__TASK GOAL__. When a line of the entries contains the word "input", report that line.

__Stored data entries__.
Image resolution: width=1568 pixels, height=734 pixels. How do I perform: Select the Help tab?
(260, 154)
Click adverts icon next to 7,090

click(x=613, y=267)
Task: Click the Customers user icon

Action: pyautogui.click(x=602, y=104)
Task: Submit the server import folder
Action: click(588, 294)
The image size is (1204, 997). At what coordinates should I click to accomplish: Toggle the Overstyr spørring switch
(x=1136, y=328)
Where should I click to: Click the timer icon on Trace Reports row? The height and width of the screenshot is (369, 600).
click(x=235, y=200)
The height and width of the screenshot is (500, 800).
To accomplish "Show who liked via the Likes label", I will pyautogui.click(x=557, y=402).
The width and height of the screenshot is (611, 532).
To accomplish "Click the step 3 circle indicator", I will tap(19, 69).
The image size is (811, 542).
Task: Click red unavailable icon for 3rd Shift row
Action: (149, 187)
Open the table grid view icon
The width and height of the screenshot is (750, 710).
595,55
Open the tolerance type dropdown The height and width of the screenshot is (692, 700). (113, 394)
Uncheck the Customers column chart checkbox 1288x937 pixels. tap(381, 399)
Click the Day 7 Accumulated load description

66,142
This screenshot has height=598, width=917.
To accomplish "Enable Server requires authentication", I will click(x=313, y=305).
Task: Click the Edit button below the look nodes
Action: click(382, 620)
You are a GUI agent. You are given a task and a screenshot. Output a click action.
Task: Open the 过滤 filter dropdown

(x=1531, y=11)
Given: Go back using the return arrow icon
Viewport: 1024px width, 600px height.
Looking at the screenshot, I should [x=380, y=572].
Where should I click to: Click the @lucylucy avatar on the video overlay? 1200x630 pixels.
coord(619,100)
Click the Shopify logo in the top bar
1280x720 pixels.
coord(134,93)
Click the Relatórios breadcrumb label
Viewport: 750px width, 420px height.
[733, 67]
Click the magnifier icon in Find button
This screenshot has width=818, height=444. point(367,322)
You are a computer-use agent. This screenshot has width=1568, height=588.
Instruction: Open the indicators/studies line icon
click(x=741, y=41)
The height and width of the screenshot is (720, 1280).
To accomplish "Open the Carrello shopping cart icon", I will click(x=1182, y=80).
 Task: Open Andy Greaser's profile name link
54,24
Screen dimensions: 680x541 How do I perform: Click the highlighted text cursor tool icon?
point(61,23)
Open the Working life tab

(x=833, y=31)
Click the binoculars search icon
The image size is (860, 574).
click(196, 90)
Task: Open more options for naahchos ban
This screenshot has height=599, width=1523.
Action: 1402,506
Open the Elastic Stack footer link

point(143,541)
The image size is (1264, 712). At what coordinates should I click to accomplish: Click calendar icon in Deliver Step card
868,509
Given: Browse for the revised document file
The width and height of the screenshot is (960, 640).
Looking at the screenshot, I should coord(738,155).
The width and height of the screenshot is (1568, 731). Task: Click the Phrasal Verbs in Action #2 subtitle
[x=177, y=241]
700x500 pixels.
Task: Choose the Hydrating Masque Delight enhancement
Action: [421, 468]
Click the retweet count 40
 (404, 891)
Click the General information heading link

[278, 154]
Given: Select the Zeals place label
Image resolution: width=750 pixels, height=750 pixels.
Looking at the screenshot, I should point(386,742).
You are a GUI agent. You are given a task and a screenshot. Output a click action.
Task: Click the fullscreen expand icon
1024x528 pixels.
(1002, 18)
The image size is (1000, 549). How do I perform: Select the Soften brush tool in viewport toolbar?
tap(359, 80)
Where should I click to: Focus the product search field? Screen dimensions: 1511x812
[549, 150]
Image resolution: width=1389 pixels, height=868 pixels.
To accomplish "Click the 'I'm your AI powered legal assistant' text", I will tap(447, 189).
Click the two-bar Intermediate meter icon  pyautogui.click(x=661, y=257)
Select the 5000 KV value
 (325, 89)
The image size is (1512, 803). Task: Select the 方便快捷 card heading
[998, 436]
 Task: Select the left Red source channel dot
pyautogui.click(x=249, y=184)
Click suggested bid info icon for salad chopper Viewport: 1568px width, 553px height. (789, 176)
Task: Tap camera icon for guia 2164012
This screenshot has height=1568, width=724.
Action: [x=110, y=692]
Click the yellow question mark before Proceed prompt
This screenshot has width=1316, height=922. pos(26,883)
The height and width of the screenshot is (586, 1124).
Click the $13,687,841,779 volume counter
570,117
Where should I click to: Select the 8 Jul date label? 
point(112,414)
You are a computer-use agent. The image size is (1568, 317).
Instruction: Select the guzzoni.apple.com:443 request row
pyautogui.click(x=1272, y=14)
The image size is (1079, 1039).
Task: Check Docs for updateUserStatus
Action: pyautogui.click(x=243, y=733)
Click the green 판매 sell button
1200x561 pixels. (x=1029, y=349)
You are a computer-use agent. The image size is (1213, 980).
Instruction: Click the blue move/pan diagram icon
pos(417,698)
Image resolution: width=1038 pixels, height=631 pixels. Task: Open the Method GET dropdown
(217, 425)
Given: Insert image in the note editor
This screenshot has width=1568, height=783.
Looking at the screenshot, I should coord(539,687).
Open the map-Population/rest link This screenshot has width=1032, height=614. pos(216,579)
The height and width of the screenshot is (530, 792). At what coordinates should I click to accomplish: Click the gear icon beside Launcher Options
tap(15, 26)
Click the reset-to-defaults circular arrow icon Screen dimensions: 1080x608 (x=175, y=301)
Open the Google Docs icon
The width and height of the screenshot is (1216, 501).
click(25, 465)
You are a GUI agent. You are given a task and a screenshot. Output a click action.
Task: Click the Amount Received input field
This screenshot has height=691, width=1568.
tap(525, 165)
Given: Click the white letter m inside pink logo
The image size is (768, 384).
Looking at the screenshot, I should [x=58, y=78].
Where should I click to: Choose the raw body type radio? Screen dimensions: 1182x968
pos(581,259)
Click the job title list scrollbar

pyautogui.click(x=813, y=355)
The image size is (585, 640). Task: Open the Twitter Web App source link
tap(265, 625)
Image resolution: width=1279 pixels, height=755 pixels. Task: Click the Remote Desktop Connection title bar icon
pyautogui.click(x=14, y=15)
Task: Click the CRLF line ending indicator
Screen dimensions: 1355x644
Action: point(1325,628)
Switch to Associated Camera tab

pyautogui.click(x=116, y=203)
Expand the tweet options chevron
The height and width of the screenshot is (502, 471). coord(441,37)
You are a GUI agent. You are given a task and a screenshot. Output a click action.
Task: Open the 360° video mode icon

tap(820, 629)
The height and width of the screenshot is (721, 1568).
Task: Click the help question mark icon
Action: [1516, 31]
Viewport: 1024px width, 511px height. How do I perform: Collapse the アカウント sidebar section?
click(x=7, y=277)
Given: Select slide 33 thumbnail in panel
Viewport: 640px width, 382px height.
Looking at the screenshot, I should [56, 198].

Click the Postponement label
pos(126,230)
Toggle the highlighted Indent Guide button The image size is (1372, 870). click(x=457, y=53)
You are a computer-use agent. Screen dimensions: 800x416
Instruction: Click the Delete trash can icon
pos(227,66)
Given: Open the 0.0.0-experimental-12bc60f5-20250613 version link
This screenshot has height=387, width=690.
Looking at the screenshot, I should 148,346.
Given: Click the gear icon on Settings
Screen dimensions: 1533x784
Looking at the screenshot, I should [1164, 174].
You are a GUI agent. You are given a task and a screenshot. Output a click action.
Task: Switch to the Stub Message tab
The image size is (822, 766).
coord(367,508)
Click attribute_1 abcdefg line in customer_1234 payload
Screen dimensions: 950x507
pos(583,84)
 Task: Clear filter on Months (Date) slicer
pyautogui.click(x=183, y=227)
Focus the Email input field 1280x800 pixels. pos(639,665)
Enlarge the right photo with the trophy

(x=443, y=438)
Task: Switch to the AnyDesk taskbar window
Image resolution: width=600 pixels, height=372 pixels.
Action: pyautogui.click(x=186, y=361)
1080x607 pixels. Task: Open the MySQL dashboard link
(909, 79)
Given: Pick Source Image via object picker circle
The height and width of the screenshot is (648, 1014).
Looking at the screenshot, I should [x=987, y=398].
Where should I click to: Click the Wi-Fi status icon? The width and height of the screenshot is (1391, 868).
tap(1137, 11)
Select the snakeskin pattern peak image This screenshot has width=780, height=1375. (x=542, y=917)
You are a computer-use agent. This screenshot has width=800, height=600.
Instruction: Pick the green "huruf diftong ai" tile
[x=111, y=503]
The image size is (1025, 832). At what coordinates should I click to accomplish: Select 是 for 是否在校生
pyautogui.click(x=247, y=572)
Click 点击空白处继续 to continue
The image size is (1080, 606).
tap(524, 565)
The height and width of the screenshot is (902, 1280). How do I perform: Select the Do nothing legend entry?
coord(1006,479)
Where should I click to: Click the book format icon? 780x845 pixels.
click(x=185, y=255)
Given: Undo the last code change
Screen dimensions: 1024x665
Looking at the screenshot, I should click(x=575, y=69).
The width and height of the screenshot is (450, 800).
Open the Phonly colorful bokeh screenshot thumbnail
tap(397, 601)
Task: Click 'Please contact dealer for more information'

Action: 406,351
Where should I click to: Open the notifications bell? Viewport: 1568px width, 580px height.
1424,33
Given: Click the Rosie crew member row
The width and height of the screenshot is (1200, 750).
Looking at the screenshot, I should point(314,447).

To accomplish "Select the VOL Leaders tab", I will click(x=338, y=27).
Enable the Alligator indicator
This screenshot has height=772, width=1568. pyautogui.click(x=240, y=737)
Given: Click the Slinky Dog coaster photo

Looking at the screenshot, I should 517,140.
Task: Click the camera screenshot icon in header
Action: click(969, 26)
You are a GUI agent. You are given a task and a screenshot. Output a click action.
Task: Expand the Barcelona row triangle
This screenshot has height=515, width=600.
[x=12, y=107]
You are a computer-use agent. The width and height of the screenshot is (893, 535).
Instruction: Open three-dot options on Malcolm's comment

__ANSWER TO THE EXERCISE__.
Task: Click the Amount Received input field
Focus the Email input field 1280x800 pixels. pos(639,665)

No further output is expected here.